#### To do
With the images removed, transcribe the listing that follows exactly.

#### The input
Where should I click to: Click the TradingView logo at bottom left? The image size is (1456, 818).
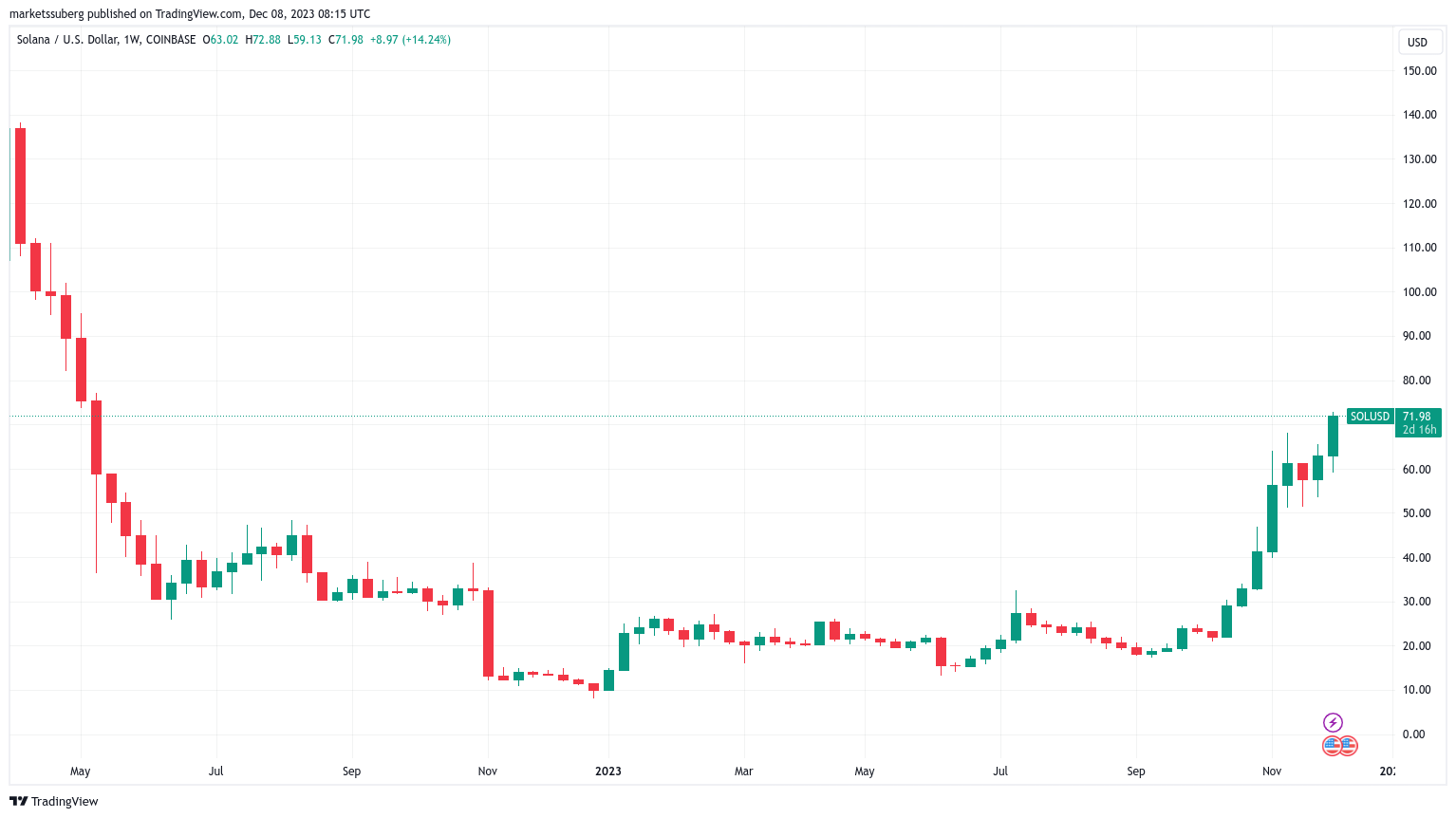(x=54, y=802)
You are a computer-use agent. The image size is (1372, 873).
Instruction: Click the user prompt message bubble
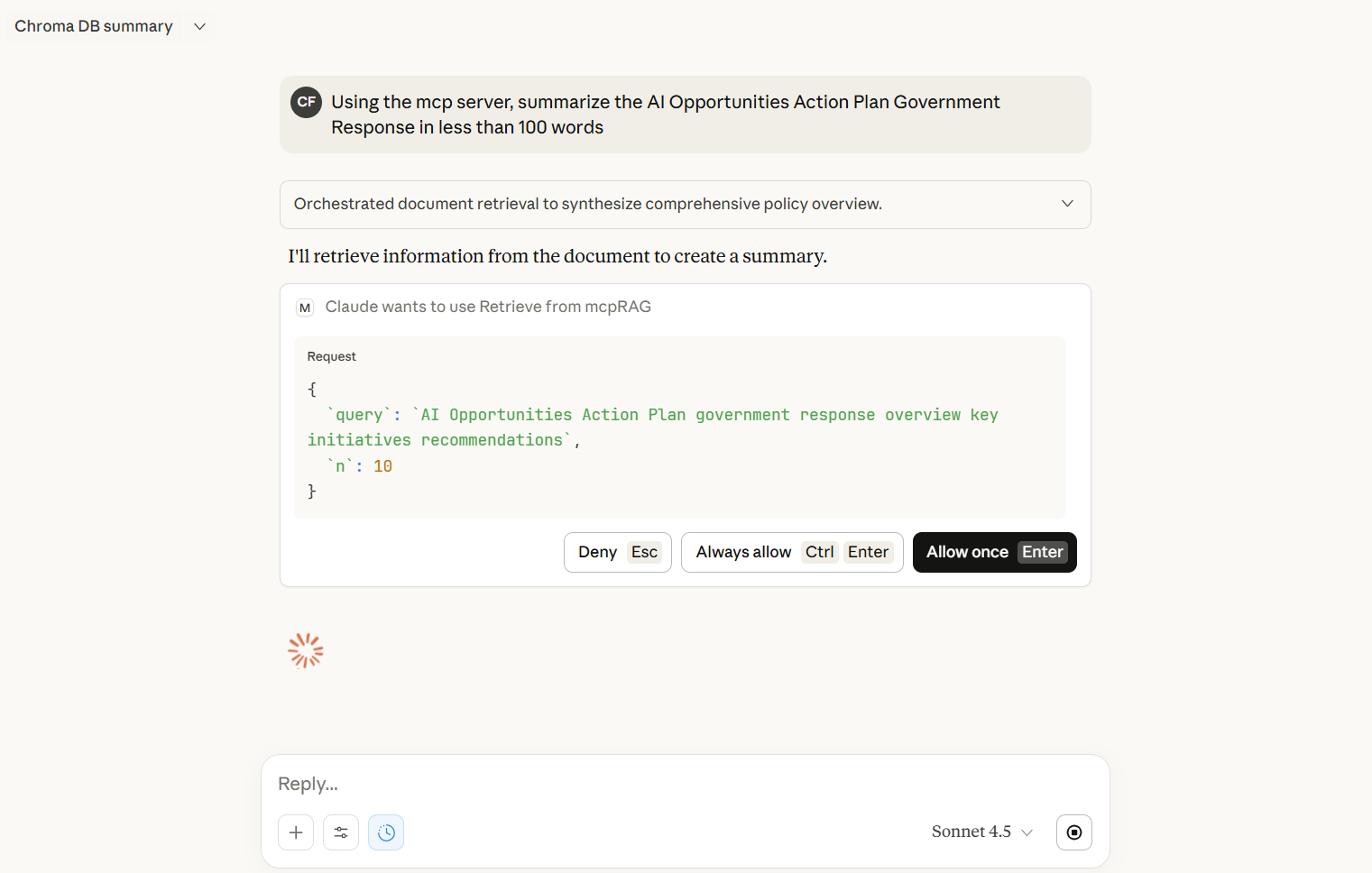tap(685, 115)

#### Solution
Where should I click to: Click the TradingView logo at bottom left? The image size is (1456, 818).
(x=54, y=802)
You are a computer-use agent. The image size is (1372, 873).
Instruction: Click the user prompt message bubble
tap(685, 115)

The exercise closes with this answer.